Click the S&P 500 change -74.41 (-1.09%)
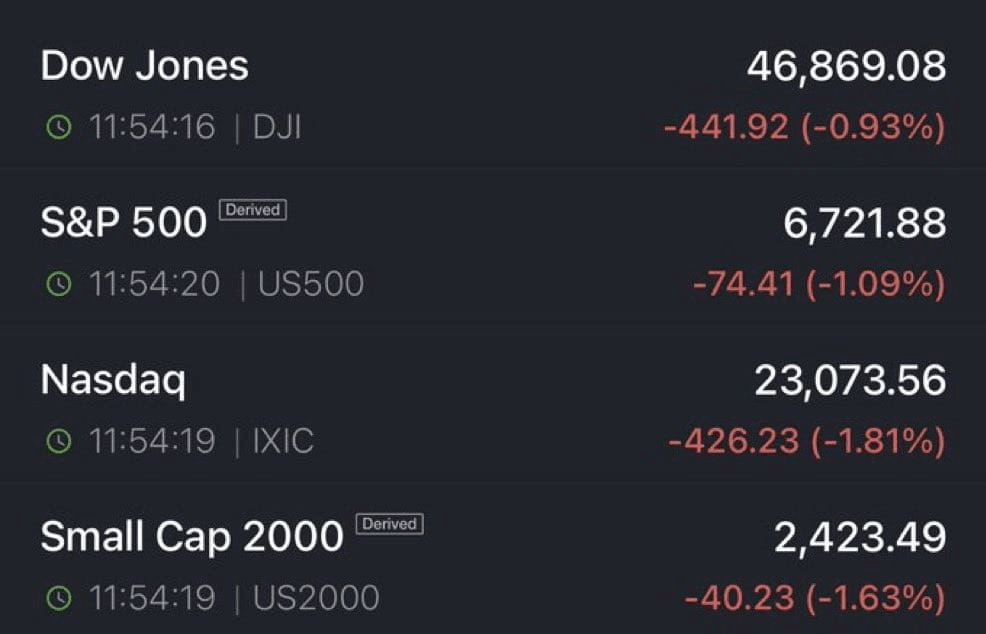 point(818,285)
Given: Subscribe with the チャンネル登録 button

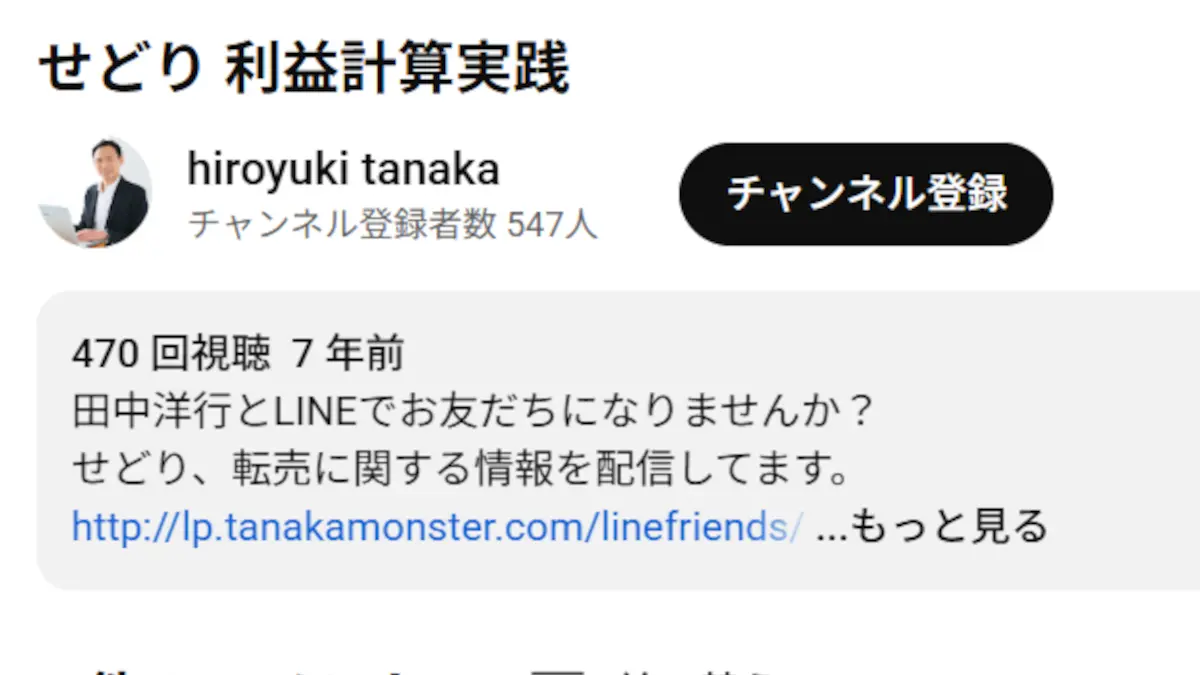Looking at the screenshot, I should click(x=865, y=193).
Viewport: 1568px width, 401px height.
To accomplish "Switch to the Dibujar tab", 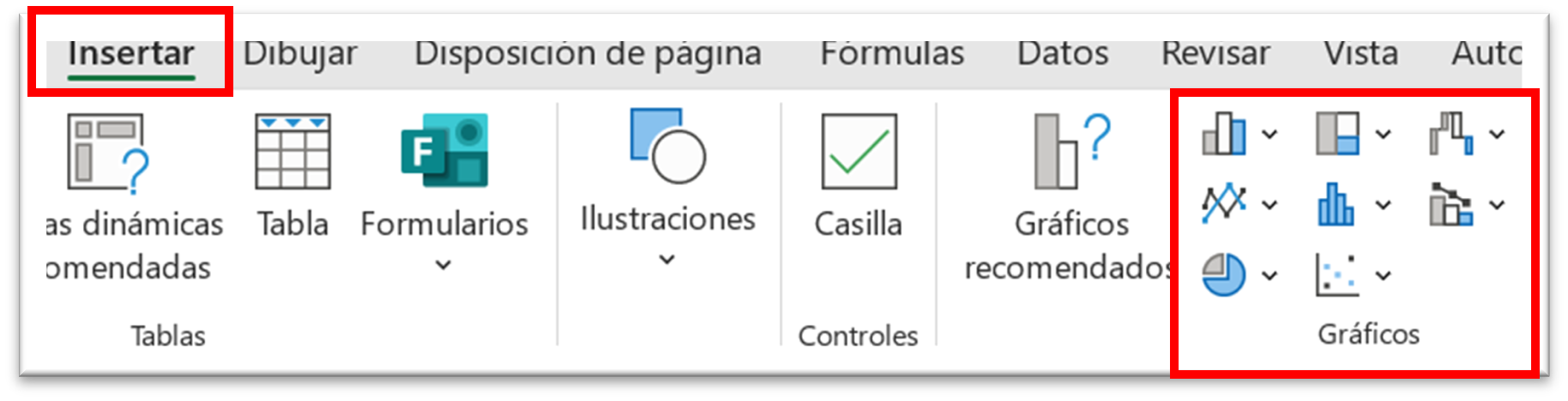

▶ [ASSIGNMENT] Output each record above exactly as written. Skip any pictures.

▶ [EXERCISE RESPONSE]
Click the S&P 500 change -74.41 (-1.09%)
 point(818,285)
Given: Subscribe with the チャンネル登録 button

Looking at the screenshot, I should click(x=865, y=193).
Viewport: 1568px width, 401px height.
To accomplish "Switch to the Dibujar tab", 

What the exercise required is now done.